The TSA Just Met Its Edward Snowden

Meet Jason Edward Harrington.

Jason Edward Harrington, Former TSA Agent

He has just become to the TSA what Edward Snowden is for the NSA: a massive thorn of truth penetrating deep into the side of abusive government.  His article on Politico, “Dear America, I Saw You Naked” is making the rounds on social media.

In the piece, Harrington mercilessly hammers the TSA for its wastefulness, abuse, hypocrisy, and incompetency.  The TSA has already responded with a run of  the mill “We deny everything and we would never do anything wrong” press release.

But Jason Harrington has given us a real gift with this article.  He’s given us a glimpse of the inner workings of the TSA without abandoning his soul to the robotic, dreary doldrums of “orders” and “standard operating procedures.”  In fact, if anything, it seems that Harrington’s firsthand experience with government has awakened him to the injustices of the system that he used to enforce.

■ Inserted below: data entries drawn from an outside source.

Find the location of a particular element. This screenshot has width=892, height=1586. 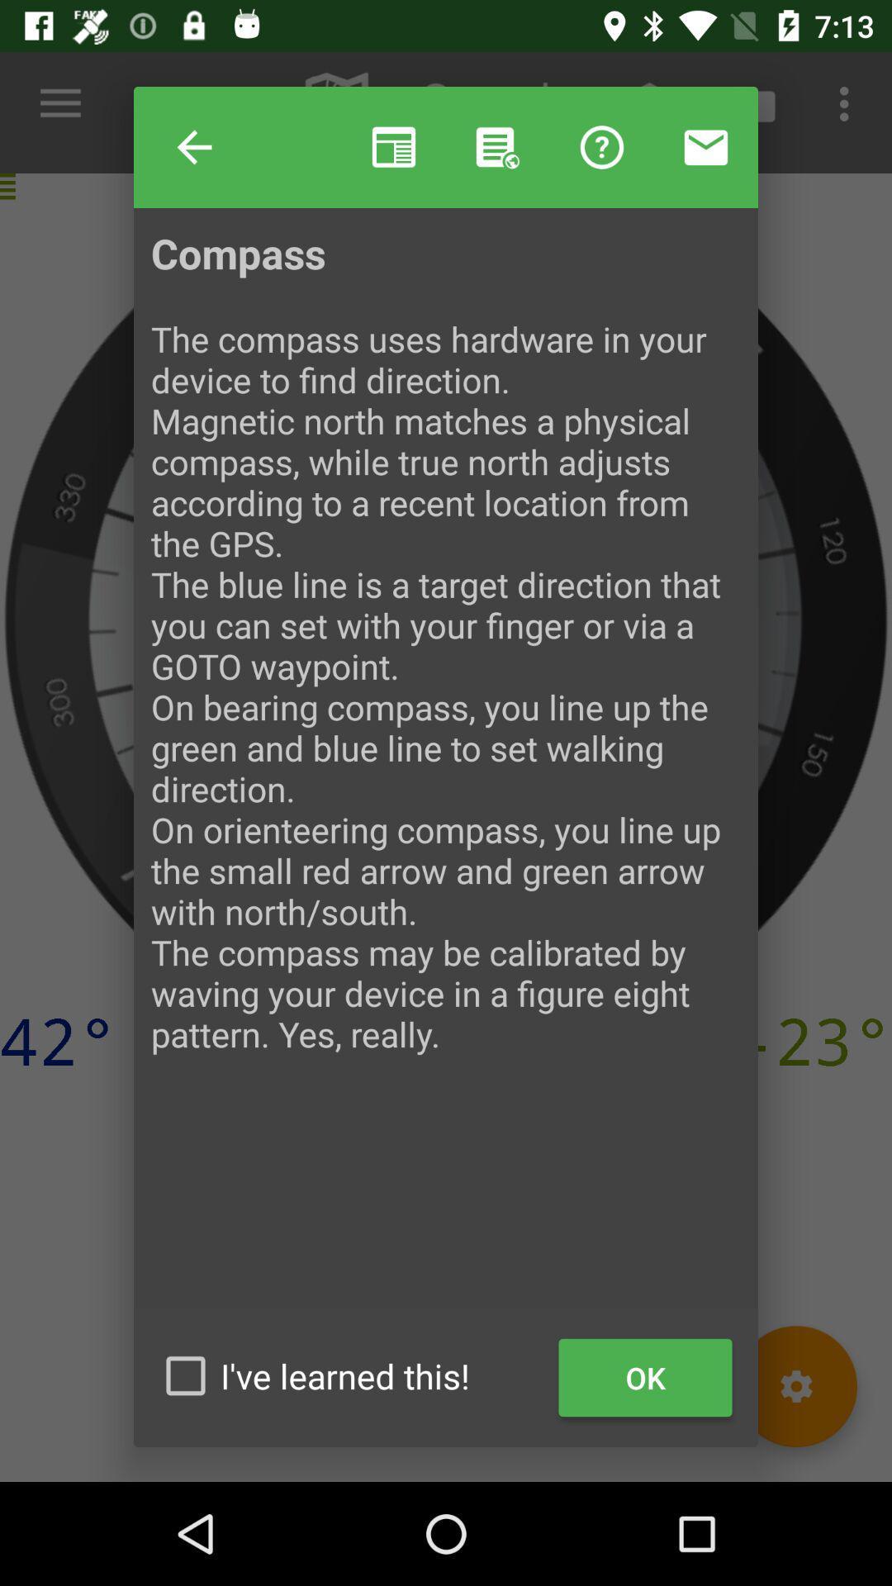

the icon to the right of i ve learned is located at coordinates (644, 1377).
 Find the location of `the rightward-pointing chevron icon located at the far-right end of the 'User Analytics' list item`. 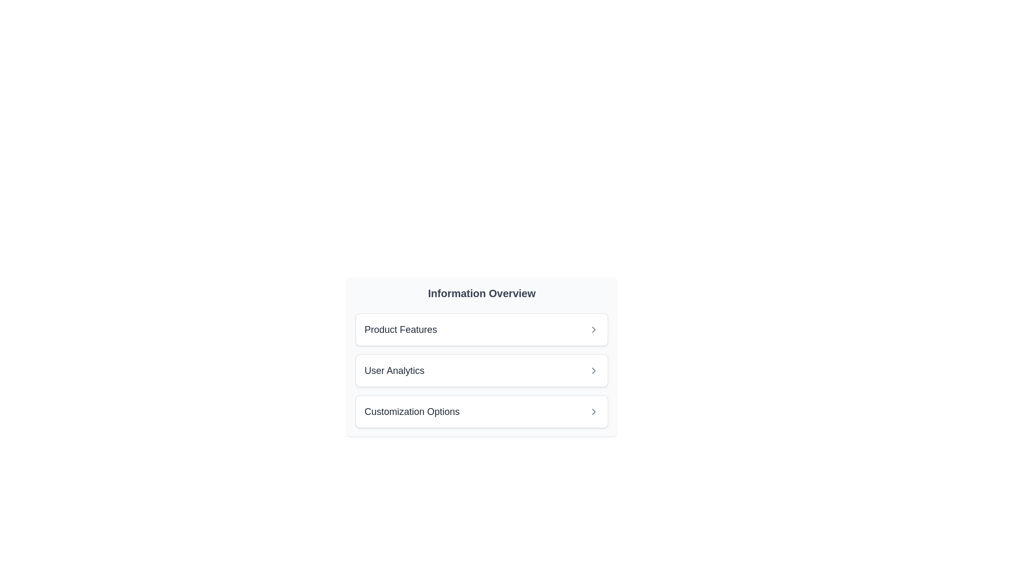

the rightward-pointing chevron icon located at the far-right end of the 'User Analytics' list item is located at coordinates (593, 370).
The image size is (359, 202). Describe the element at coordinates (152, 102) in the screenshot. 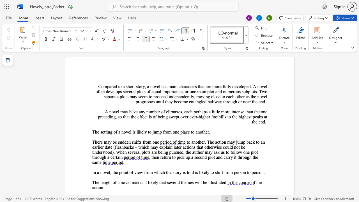

I see `the 10th character "e" in the text` at that location.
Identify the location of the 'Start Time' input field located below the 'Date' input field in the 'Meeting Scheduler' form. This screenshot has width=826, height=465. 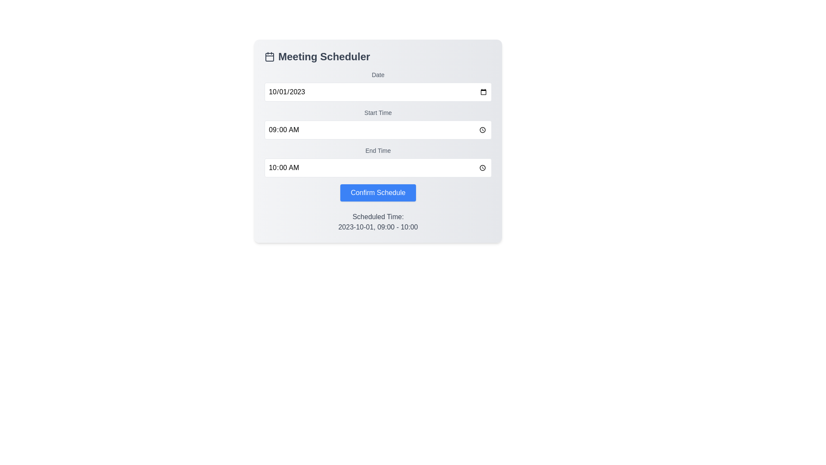
(378, 130).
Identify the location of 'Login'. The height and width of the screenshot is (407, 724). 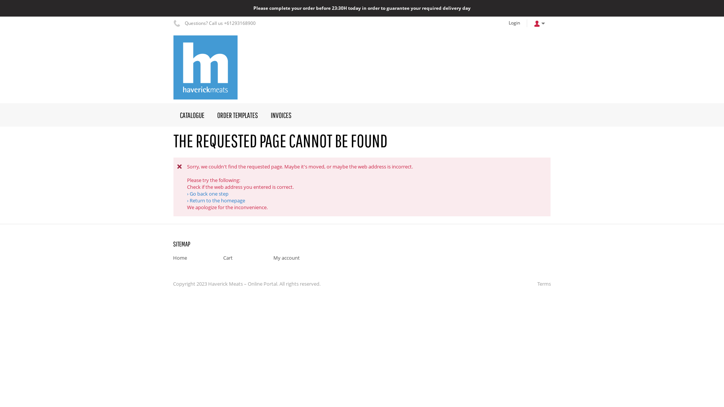
(514, 23).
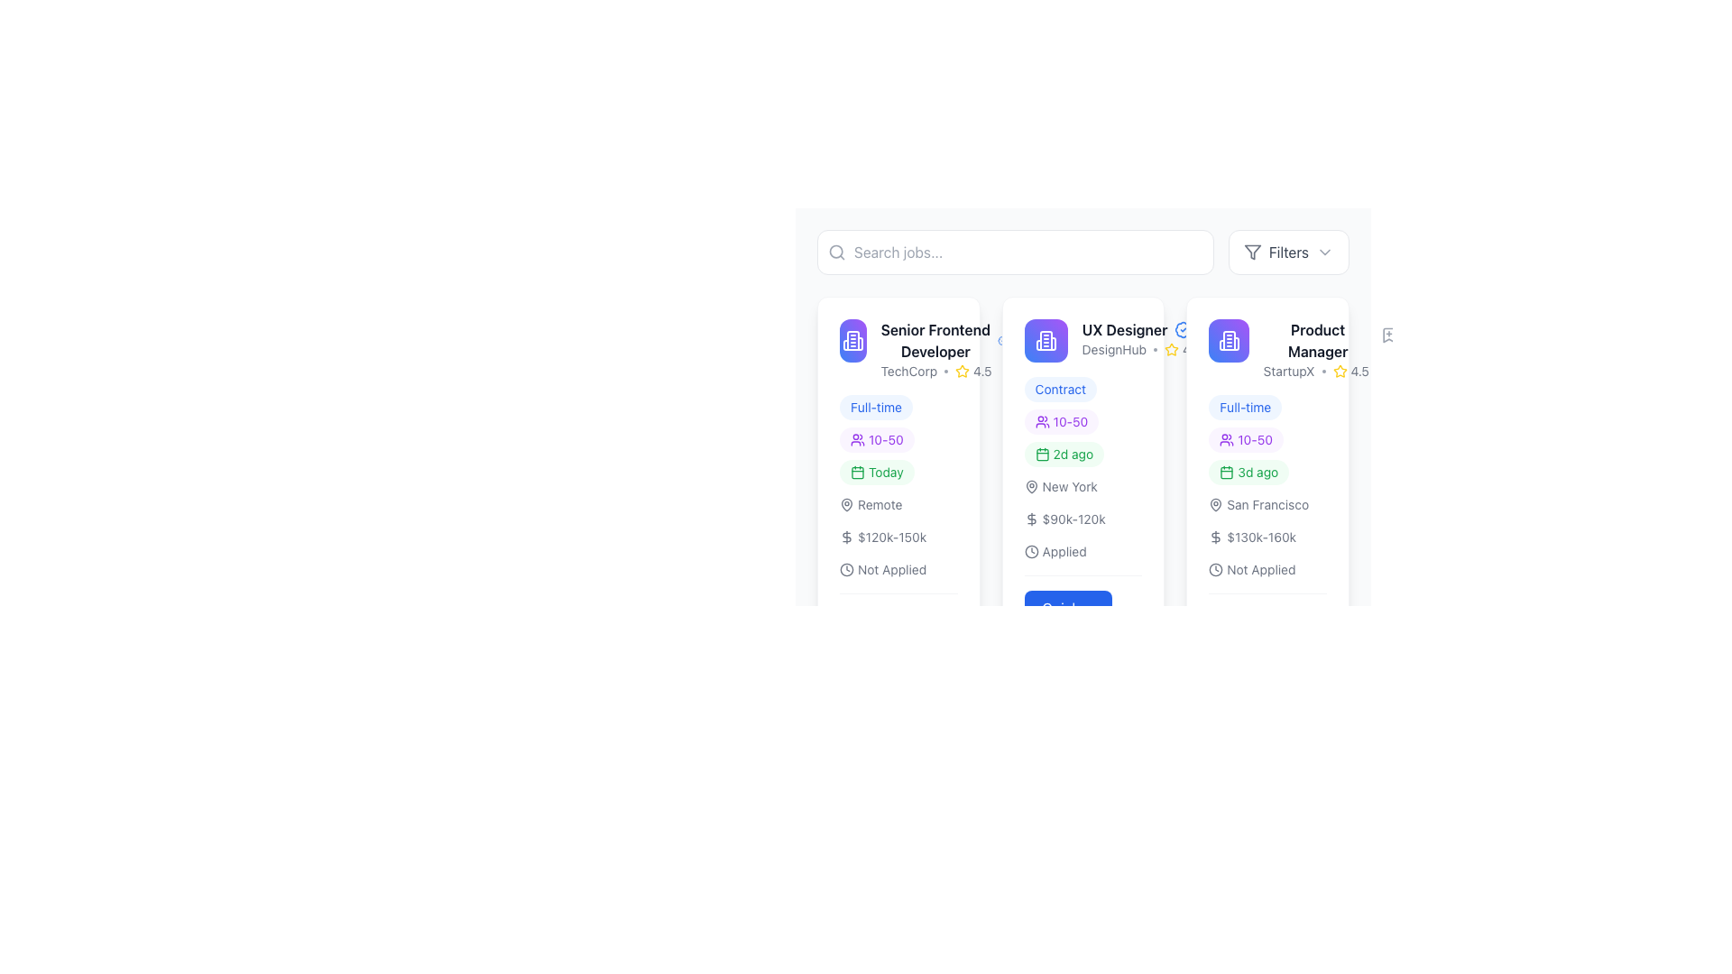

One of the things that struck me most about the article was how, as an employee of the TSA, Harrington started to speak out against TSA policies.  At first, fear kept him from writing about his experiences.  But like the great dystopian protagonists (I’m thinking especially of Guy Montag from Fahrenheit 451 and John Preston from Equilibrium), Harrington eventually couldn’t live without speaking out against the TSA’s abusiveness and hypocrisy.  The sheer stupidity of the system drove him to expose it and move beyond it.

And now, his life is moving forward as he pursues his career ambition of becoming a writer.  He certainly has gotten off to a great start, exemplifying what it means to debate the state!

People wrote in to the blog suggesting that the announcement might have been prompted by the embarrassment my site brought upon the organization. If ever someone wanted to de-anonymize me, it was then. I felt it was in my interest to get out—soon.

The only question was where to go.

I didn’t know how I would ever make a decent living as a writer, but I also knew I didn’t want to spend the rest of my life as a mindless cog in a vast bureaucratic machine. On the advice of an editor friend, I had begun applying to graduate school creative writing programs in the weeks before I clicked publish on my site.

I feared I wouldn’t be accepted into any of the seven programs to which I’d applied—and dreaded being stranded in airport purgatory. But I was lucky: The first acceptance came in January, with an offer of a full scholarship. Several more followed.

(…)

As a writer, the only thing of value that I could glean from my time at the TSA was the story of it all—the sheer absurdity of working for one of America’s most despised federal agencies. In the six months that I secretly blogged as a TSA employee, I did my best to record every notable piece of stupidity TSA and O’Hare had to offer.